Je n'ai pas terminé, monsieur le président, il me reste cinq minutes. Empêché, Pierre Cohen m'a demandé d'être son porte-parole ; je vais donc vous donner fidèlement lecture de son intervention :
« D'une manière générale, je fais partie de ceux qui pensent qu'il y a réellement une différence entre la gauche et la droite. Rechercher le consensus à tout prix me semble à la fois inutile et suspect. Je souhaite néanmoins vous dire, monsieur le secrétaire d'État, que, sur ce sujet, il y avait de quoi réaliser une belle et grande réforme.
« Comme François Mitterrand et Gaston Defferre avant vous, vous auriez pu vous inscrire dans la belle histoire de France de la décentralisation, une décentralisation reposant sur une véritable notion de territoire et confirme le rôle de la puissance publique, conçue comme un ensemble État-collectivités territoriales où chacun assume des missions clairement définies, avec une fiscalité adaptée et une démocratie renforcée.
« En lieu et place, et contrairement à ce que vous soutenez, vous vous êtes positionné de manière idéologique, politicienne et à contresens de l'histoire.
« Votre position est idéologique parce que vous voulez réduire le rôle de la puissance publique. Vous le faites de manière systématique pour l'État et vous vous attaquez aujourd'hui aux collectivités territoriales. L'une des avancées les plus marquantes des lois de décentralisation de 1982 a justement été la formidable mutation de la puissance publique : auparavant essentiellement étatique, elle est depuis largement partagée avec les collectivités locales, qui ont assumé, avec compétence et efficacité, de nouvelles missions de service public comme la petite enfance, l'éducation, le transport, le logement, les loisirs, la culture, le sport, l'économie, le social, la lutte contre les exclusions...

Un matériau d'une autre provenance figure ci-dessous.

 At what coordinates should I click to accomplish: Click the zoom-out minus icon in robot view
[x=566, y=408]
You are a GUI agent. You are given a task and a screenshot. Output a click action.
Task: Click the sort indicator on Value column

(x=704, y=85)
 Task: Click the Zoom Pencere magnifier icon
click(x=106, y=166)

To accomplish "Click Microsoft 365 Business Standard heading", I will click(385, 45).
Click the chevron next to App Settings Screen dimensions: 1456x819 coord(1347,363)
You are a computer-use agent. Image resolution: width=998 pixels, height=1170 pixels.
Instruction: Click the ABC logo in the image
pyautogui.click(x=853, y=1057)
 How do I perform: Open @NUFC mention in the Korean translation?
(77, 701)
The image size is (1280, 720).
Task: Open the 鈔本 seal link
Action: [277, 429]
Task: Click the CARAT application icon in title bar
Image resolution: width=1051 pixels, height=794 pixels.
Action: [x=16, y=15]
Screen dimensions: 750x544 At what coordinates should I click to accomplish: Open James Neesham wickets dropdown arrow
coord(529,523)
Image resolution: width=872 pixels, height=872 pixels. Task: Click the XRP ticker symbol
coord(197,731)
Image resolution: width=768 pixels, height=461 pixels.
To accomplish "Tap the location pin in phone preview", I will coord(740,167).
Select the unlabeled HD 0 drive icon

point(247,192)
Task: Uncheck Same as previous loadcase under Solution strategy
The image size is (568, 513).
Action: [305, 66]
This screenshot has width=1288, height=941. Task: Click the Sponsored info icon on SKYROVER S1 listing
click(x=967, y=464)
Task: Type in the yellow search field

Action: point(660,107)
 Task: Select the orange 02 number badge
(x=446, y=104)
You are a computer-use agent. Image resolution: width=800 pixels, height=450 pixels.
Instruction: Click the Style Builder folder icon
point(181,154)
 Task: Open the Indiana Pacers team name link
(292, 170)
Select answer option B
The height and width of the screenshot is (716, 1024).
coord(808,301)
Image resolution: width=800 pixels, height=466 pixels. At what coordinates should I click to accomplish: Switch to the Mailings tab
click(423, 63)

« Les villes, les départements et les régions ont assumé ces nouvelles compétences avec des personnels qualifiés et une qualité de service qui n'a rien à envier au secteur privé ni à l'État. Or votre obsession est aujourd'hui de restreindre les ressources des collectivités territoriales alors que l'État n'a de cesse de les faire payer. Vous réduisez leurs capacités en cassant une fiscalité assise sur l'activité économique et qui pèsera désormais sur les ménages. Vous réduisez leurs investissements alors qu'en cette période de crise, ils représentent une partie essentielle du développement local.
« Votre position est non seulement idéologique, mais elle est politicienne. Si l'on analyse le fossé qui existe entre les ambitions du rapport Balladur et le projet de loi, on peut en déduire sans caricaturer que ce dernier a pour objectif essentiel de modifier le mode de scrutin pour deux des trois collectivités territoriales : le conseil général et le conseil régional.
« La création du conseiller territorial semble avoir pour seule ambition de donner à la droite une chance de récupérer des majorités qu'elle perd de plus en plus. Elle ne va pas dans le sens d'une nécessaire évolution de l'élu local. Le même élu cumulera structurellement deux fonctions : celle de conseiller régional et celle de conseiller général. Il pilotera des « super-cantons » au détriment d'une politique régionale globale, cohérente et efficace. Et quand je dis « il », c'est effectivement parce que le mode de scrutin affaiblira la parité.
« Votre position est idéologique, elle est aussi politicienne, mais elle va surtout à contresens de l'histoire. Où se trouve la dimension européenne dans votre projet de loi ? Qu'advient-il des régions, collectivités sans fiscalité propre et qui constituent pourtant un échelon essentiel pour l'aménagement du territoire ? Comment peuvent-elles prendre leur place dans le concert européen ? Face à des collectivités affaiblies, comment l'État pourra-t-il répondre aux défis du XXIe siècle ?
« Vous avez, monsieur le secrétaire d'État, manqué votre rendez-vous avec l'histoire en ne donnant pas aux métropoles les moyens de leurs ambitions.